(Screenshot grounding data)
•••••
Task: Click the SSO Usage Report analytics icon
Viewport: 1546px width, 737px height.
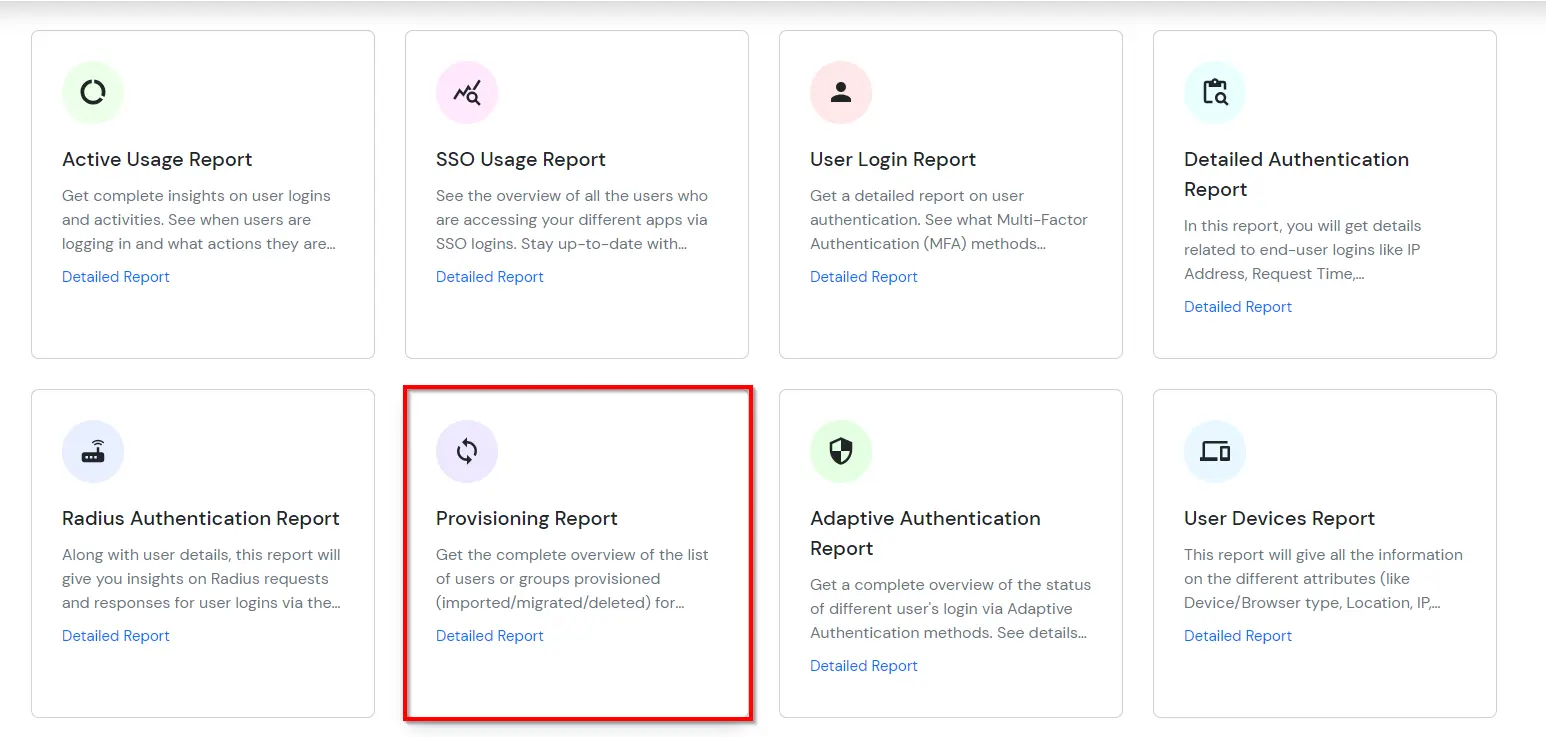Action: coord(466,92)
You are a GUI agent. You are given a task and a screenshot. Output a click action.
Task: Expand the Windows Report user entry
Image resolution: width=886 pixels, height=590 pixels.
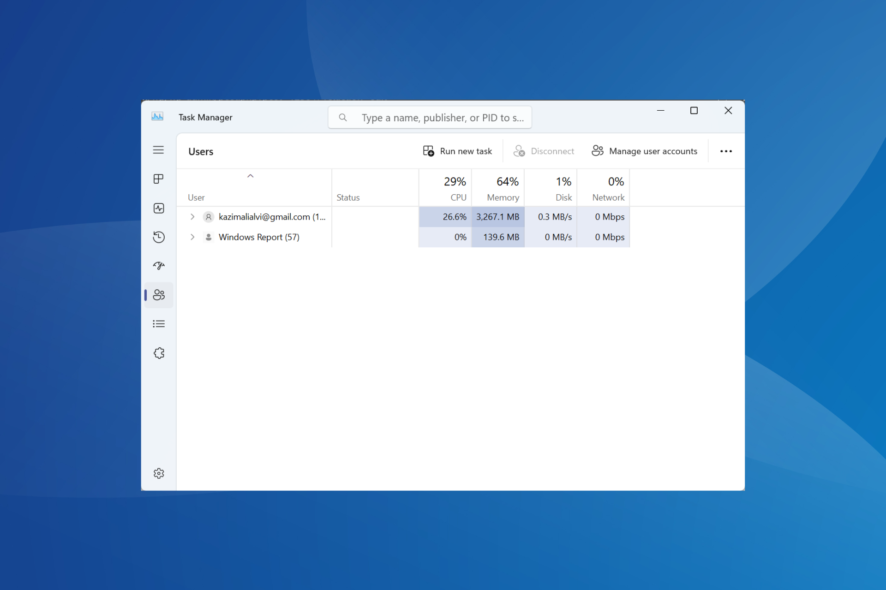[192, 237]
•••••
Exercise directions =
Copy all of the records verbatim, omitting the pictures.

Exercise solution =
Task: Click the SSO Usage Report analytics icon
Viewport: 1546px width, 737px height.
Action: coord(466,92)
You are a GUI agent. You are given a task and a screenshot. Output a click action.
Task: Expand the Windows Report user entry
Image resolution: width=886 pixels, height=590 pixels.
[192, 237]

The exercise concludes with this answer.